* [What the task asks]: Tally how many lines in the material include the word "agent", then give that figure by itself.

[[ Given data, beginning ]]

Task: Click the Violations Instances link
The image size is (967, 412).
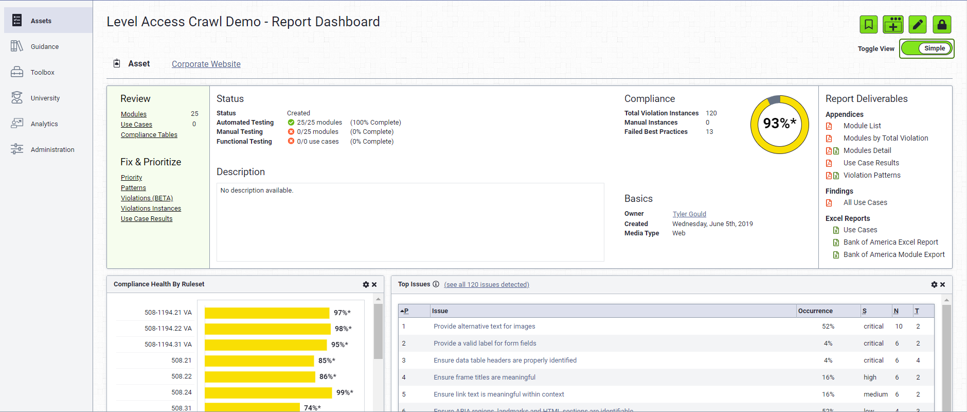Action: pyautogui.click(x=151, y=209)
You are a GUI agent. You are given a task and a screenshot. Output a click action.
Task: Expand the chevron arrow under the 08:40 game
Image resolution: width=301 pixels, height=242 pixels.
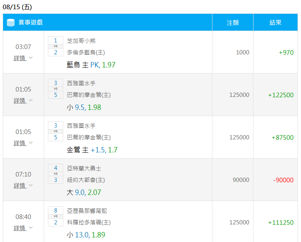coord(31,228)
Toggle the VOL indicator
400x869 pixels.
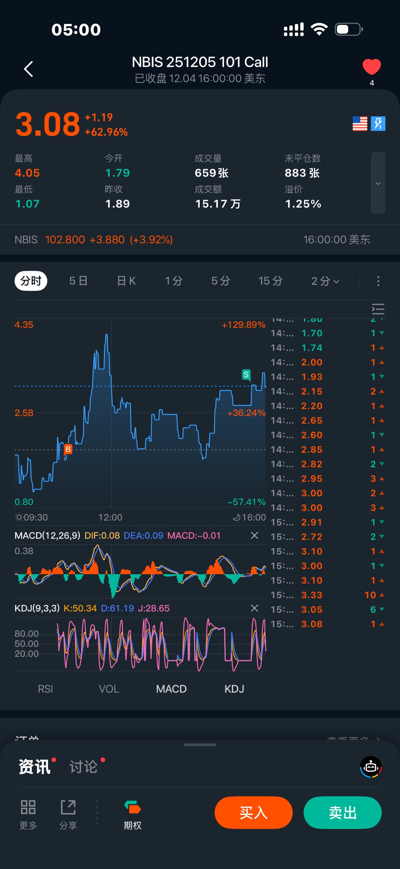[109, 689]
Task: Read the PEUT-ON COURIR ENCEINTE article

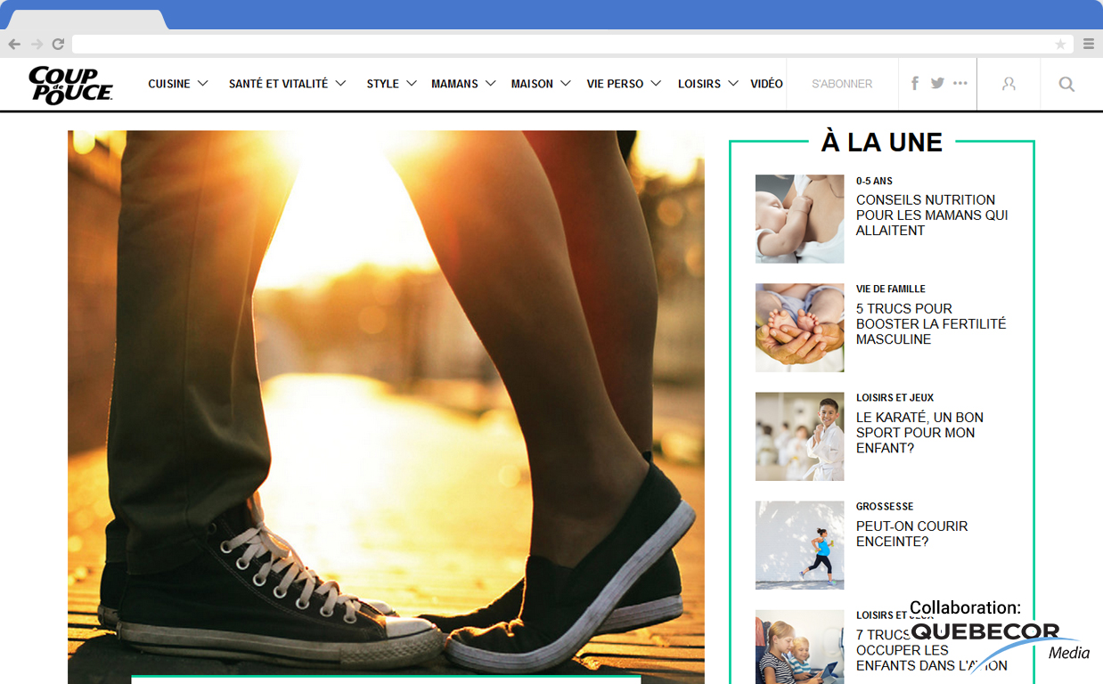Action: (911, 533)
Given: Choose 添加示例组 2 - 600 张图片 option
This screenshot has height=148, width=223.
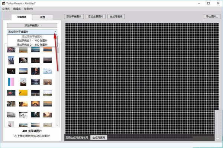Looking at the screenshot, I should click(32, 45).
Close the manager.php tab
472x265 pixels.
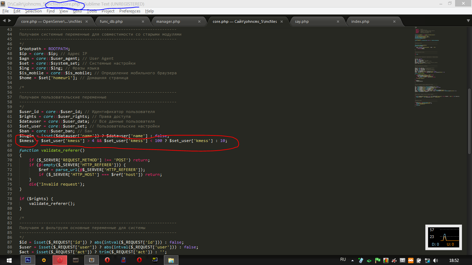click(x=200, y=21)
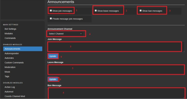Enable the Show join messages checkbox

[51, 11]
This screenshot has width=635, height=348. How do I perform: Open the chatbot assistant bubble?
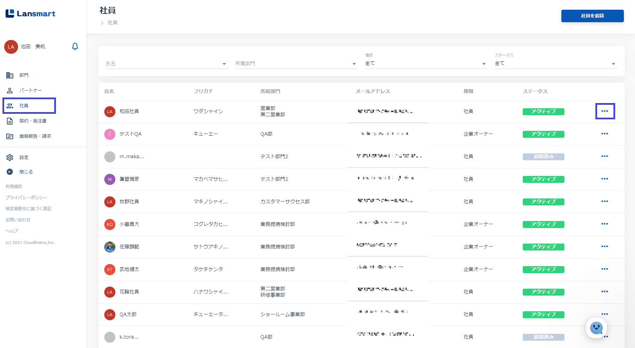click(596, 328)
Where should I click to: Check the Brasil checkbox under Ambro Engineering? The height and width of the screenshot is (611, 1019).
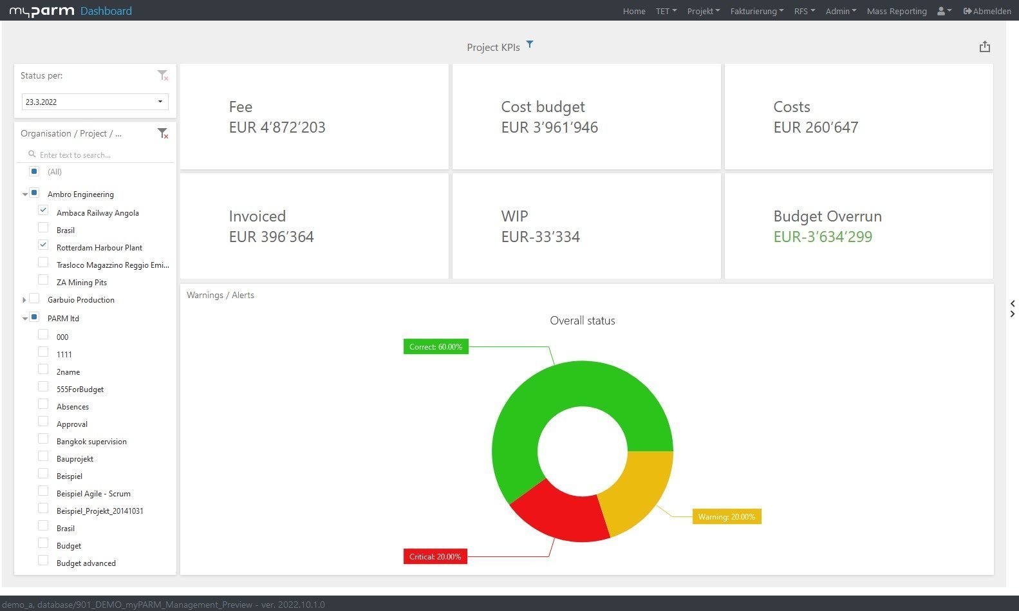click(43, 228)
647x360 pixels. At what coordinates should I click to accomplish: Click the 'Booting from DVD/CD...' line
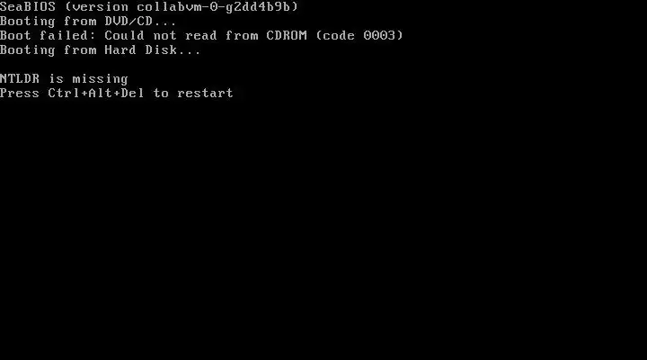click(x=88, y=21)
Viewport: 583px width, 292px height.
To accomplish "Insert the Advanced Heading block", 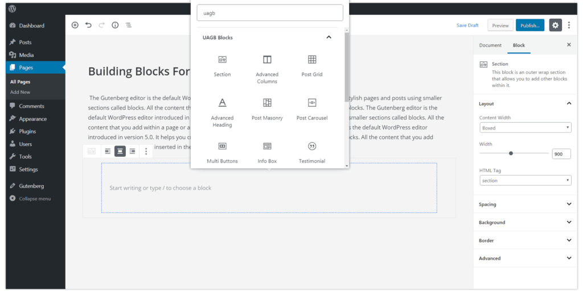I will (222, 111).
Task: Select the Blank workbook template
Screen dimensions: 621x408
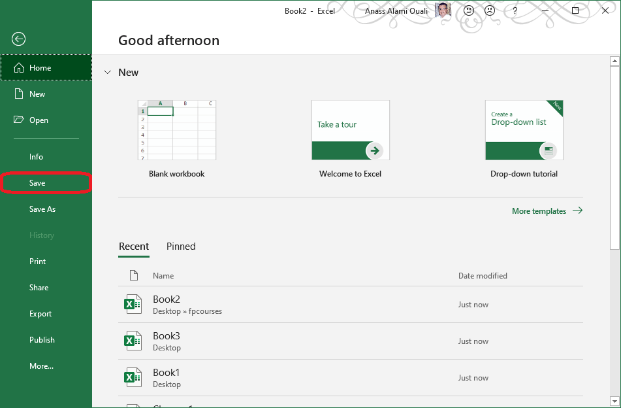Action: 176,129
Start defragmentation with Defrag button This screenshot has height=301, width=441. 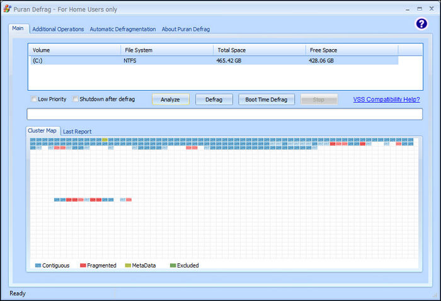(214, 99)
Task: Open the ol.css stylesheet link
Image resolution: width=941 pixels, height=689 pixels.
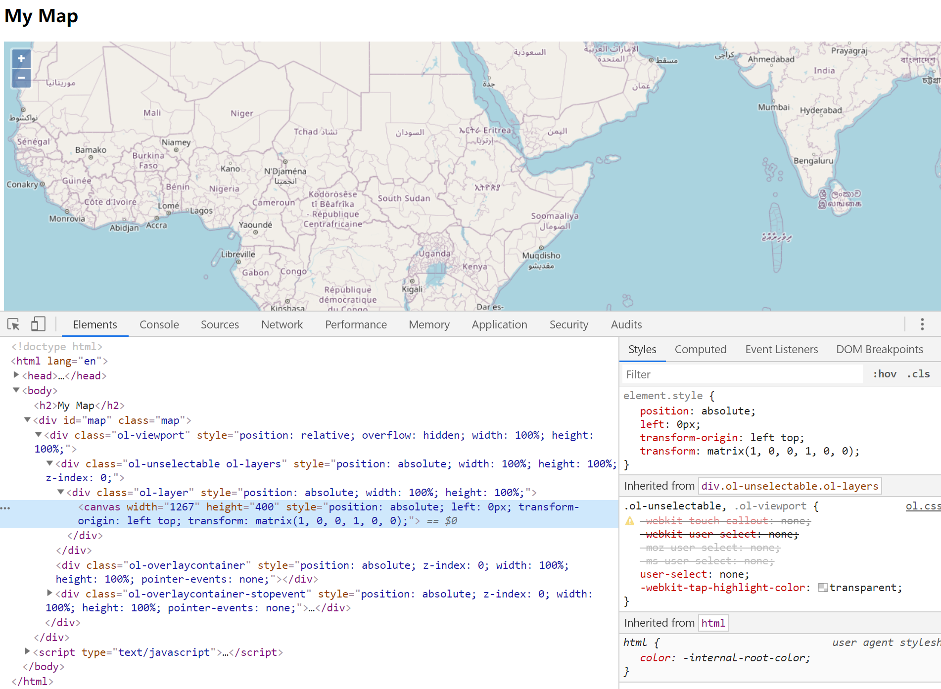Action: pos(923,506)
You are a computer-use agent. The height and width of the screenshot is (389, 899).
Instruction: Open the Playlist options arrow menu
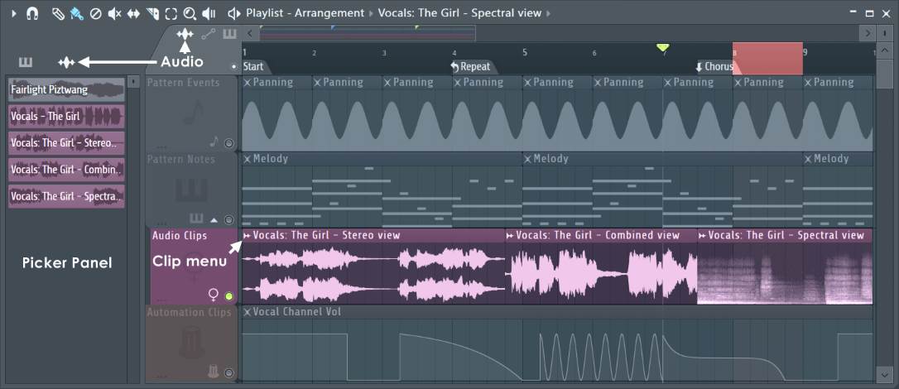point(13,13)
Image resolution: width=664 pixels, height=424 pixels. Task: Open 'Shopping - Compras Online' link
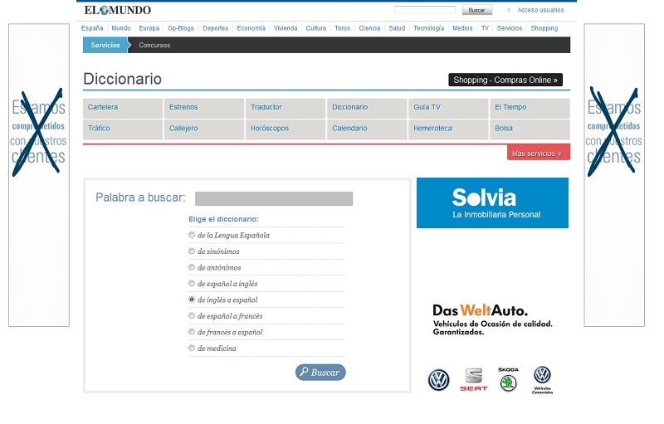505,80
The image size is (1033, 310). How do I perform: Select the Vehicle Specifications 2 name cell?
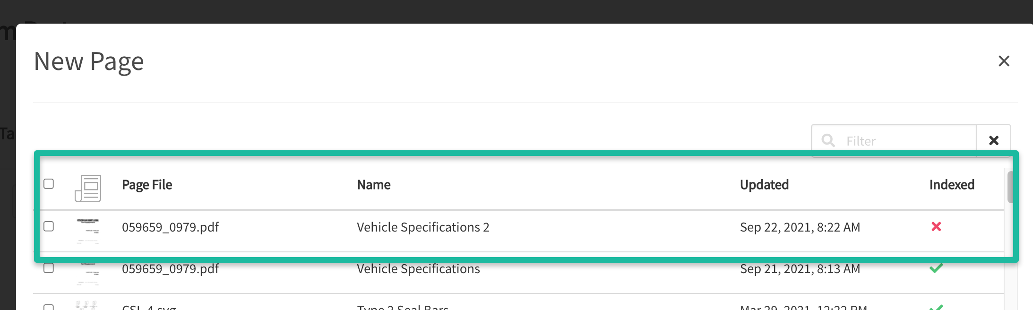[x=423, y=227]

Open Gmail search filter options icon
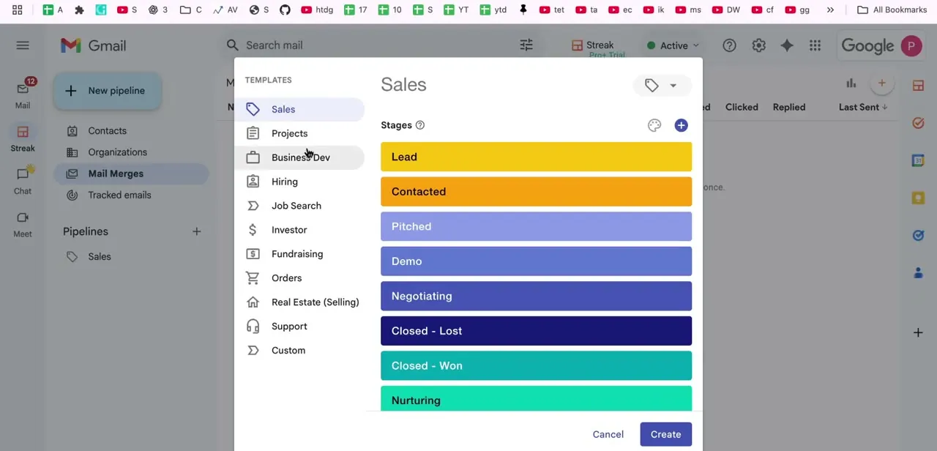tap(526, 45)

[[ Given data, end ]]

* [Response]: 2